**Stored items**
..........

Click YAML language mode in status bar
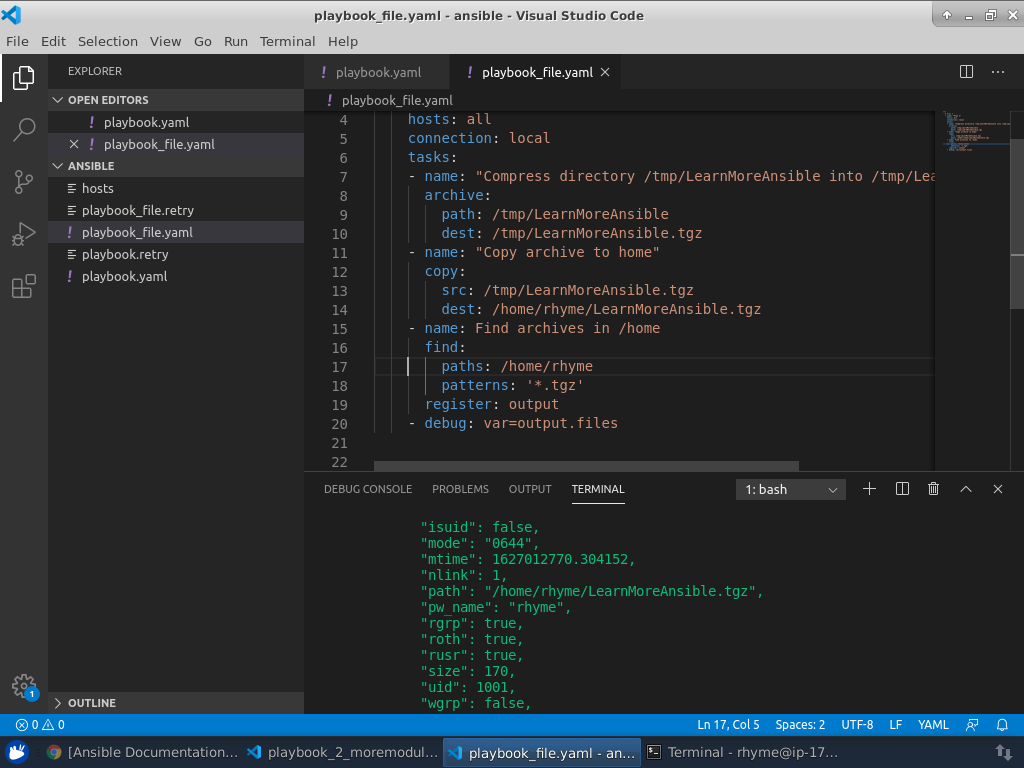click(933, 725)
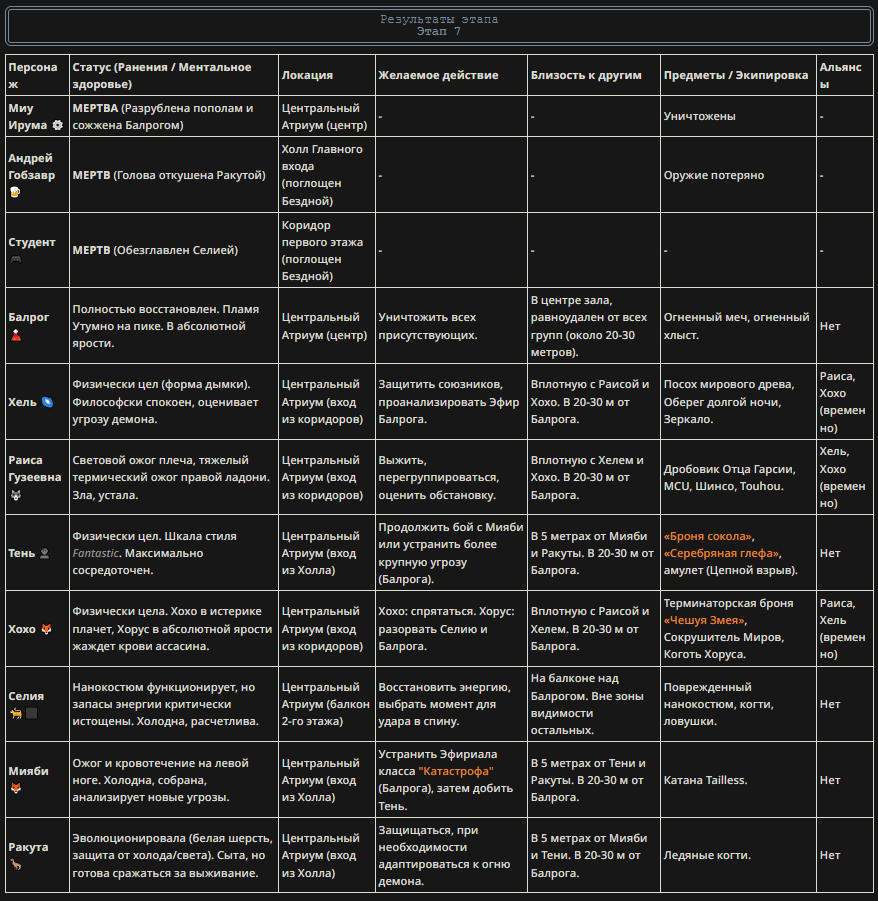The height and width of the screenshot is (901, 878).
Task: Click the orange «Чешуя Змея» text
Action: 704,620
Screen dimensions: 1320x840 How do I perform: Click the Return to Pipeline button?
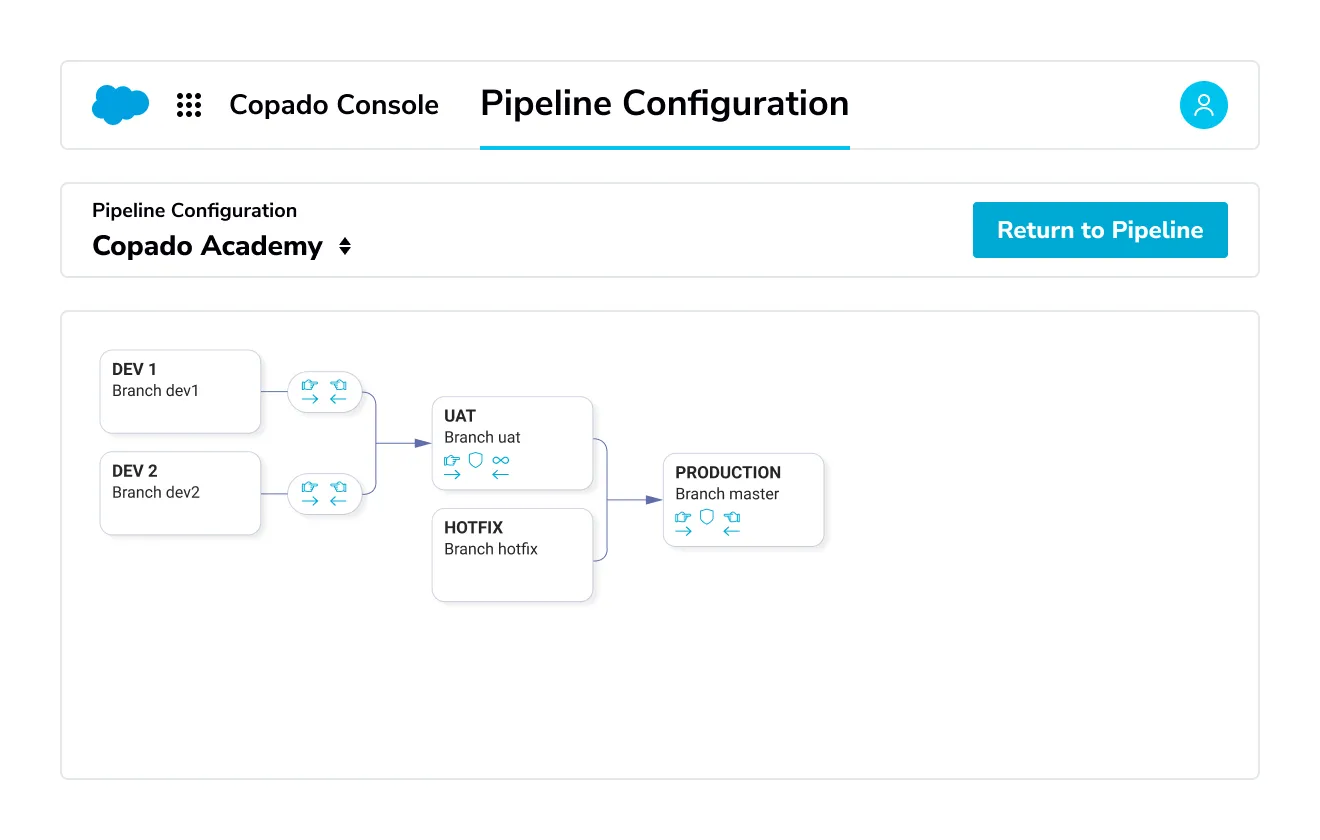point(1100,230)
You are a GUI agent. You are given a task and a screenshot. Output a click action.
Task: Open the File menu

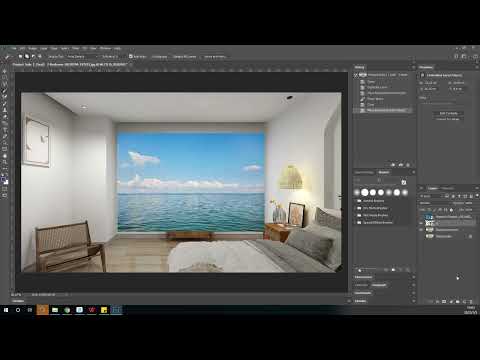[x=14, y=48]
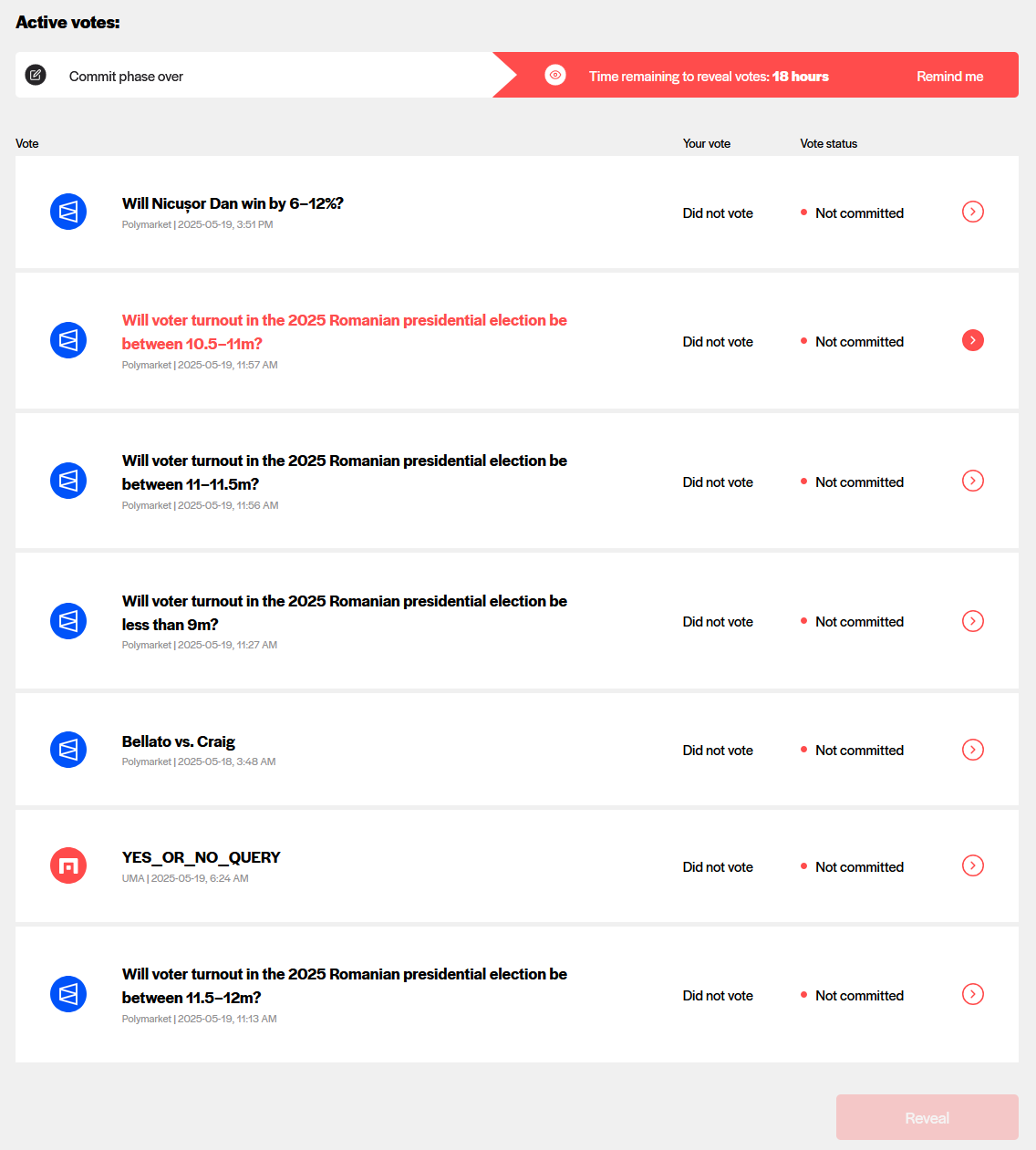Image resolution: width=1036 pixels, height=1150 pixels.
Task: Click Polymarket icon for turnout 11–11.5m vote
Action: (x=68, y=481)
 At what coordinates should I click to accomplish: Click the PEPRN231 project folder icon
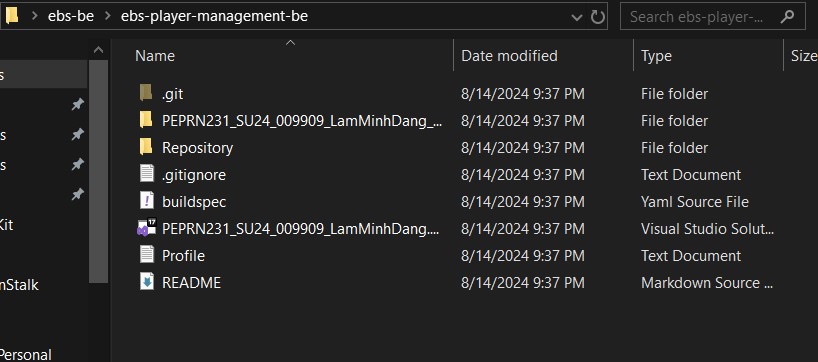[x=146, y=120]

..........

Please retype exactly the lines from the one containing "At what coordinates" to the last line of the records above, both included, without any pictures.

**SOLUTION TO THE EXERCISE**
 At what coordinates should I click to accomplish: Click the PEPRN231 project folder icon
[x=146, y=120]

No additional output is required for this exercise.